Your post raises an important critique of how literature is approached in academia, and it aligns closely with ideas I’ve reflected on regarding the literary canon. A canon is not meant to affirm the reader’s beliefs but to challenge them by offering encounters with values and perspectives that are often unsettling or unfamiliar. This tension is what broadens the mind and fosters the humility needed for meaningful intellectual growth.

Reducing literature to whether it aligns with contemporary political attitudes strips away this transformative potential. When I first read Dostoyevsky’s The Idiot as a teenager, I did not fully grasp its depth, but I connected to Prince Myshkin’s vulnerability and search for meaning. That connection inspired me to explore more challenging works, even those I disagreed with. This is the purpose of the canon: to invite readers to grapple with complex, sometimes uncomfortable ideas and to engage deeply with what people of the past found valuable.

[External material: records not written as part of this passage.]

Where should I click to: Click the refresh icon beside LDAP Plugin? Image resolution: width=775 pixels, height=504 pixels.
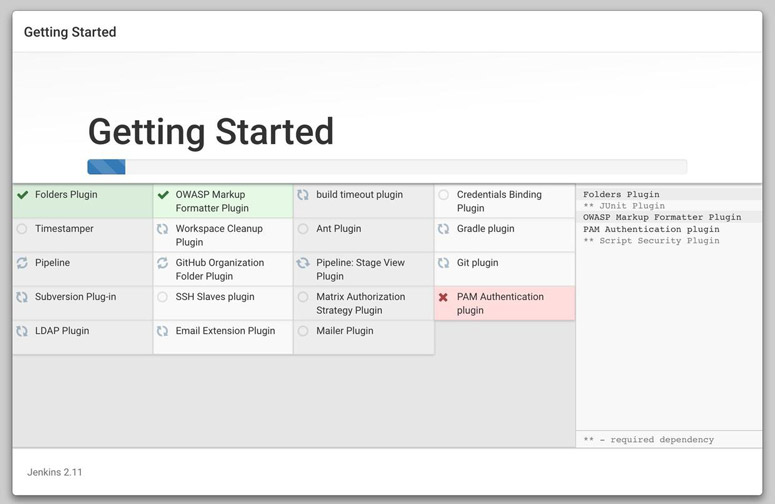click(22, 331)
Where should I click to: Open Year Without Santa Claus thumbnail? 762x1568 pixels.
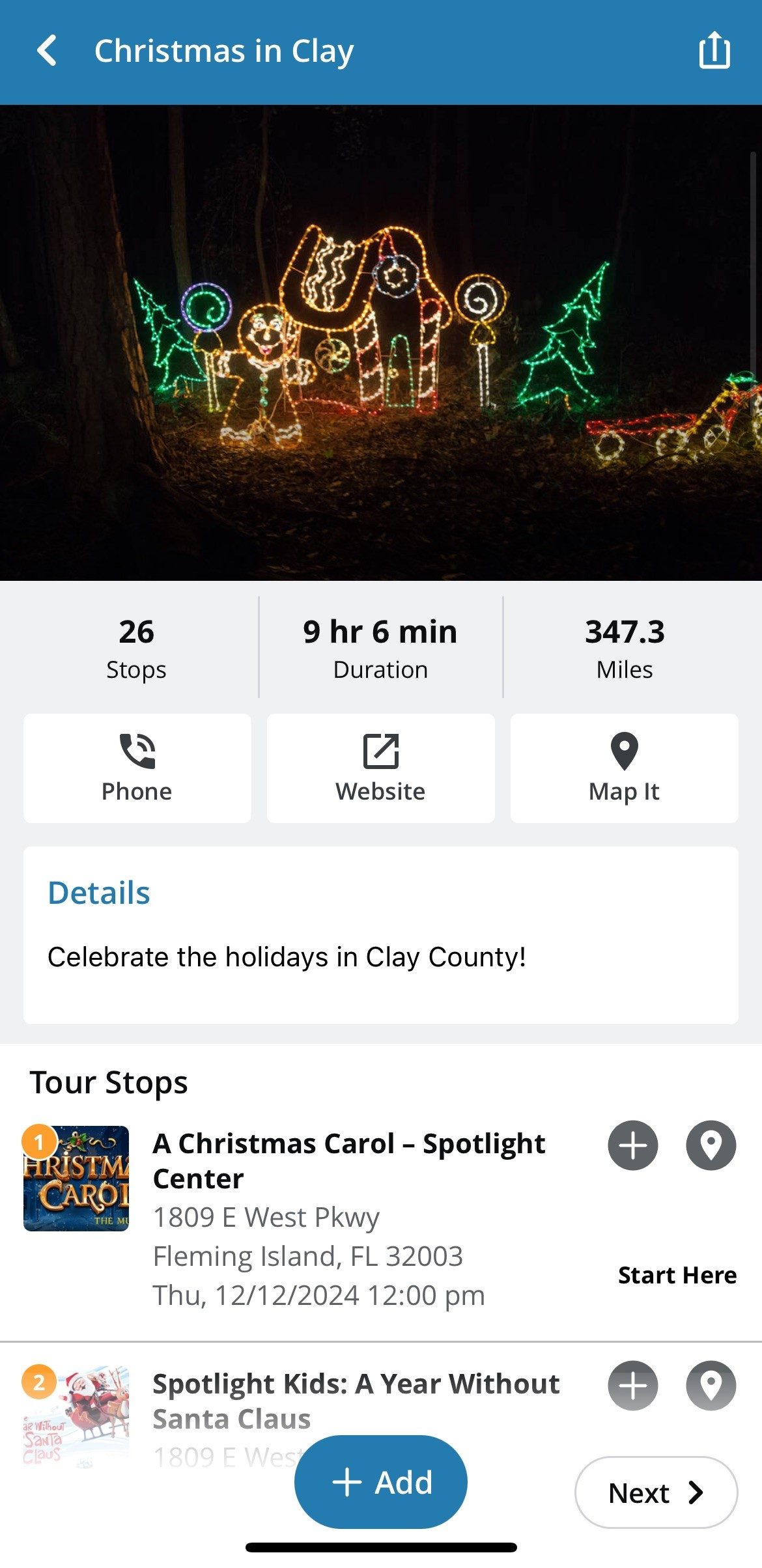[76, 1416]
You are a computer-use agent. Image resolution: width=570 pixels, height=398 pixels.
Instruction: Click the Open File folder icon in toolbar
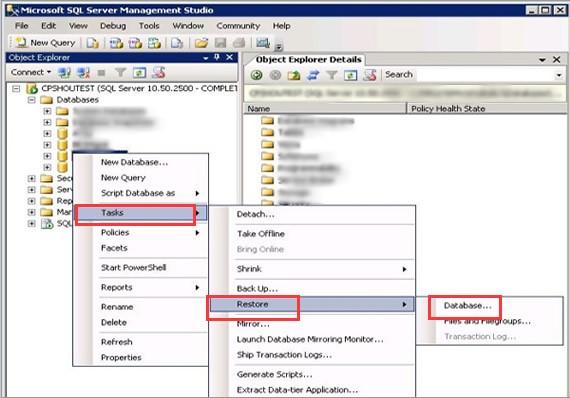tap(201, 43)
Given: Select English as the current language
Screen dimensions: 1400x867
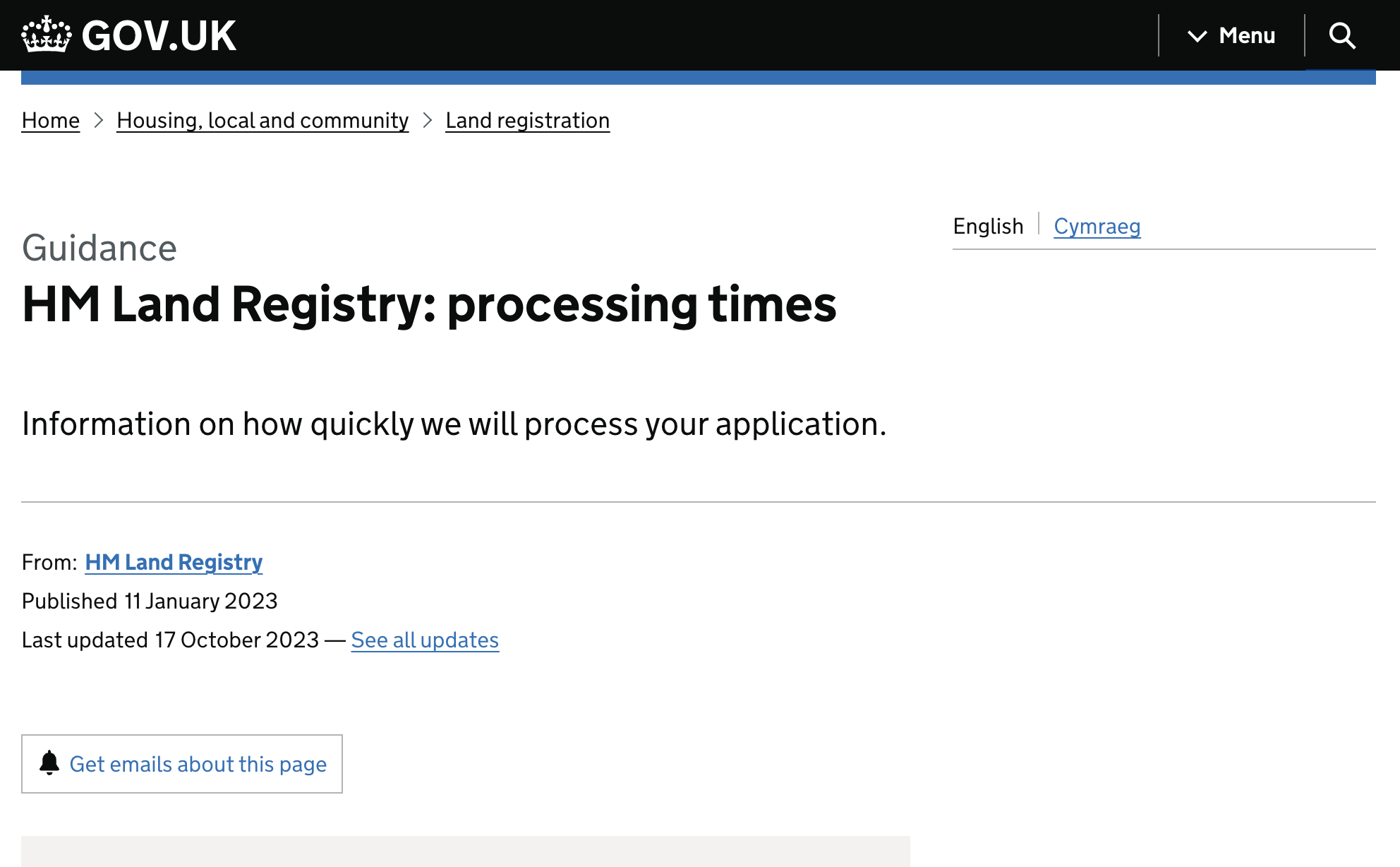Looking at the screenshot, I should pyautogui.click(x=989, y=226).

The canon is not static and should evolve, but its revisions should enrich its diversity of thought rather than narrow it around a single worldview. When literature is viewed only through the lens of modern beliefs, students miss the opportunity to experience what Matthew Arnold described as a “stream of fresh and free thought.” The canon should not comfort us but confront us. It should challenge us to wrestle with the humanity of authors and characters from vastly different worlds, teaching us about both their time and our own. This is what makes the canon invaluable and worth preserving.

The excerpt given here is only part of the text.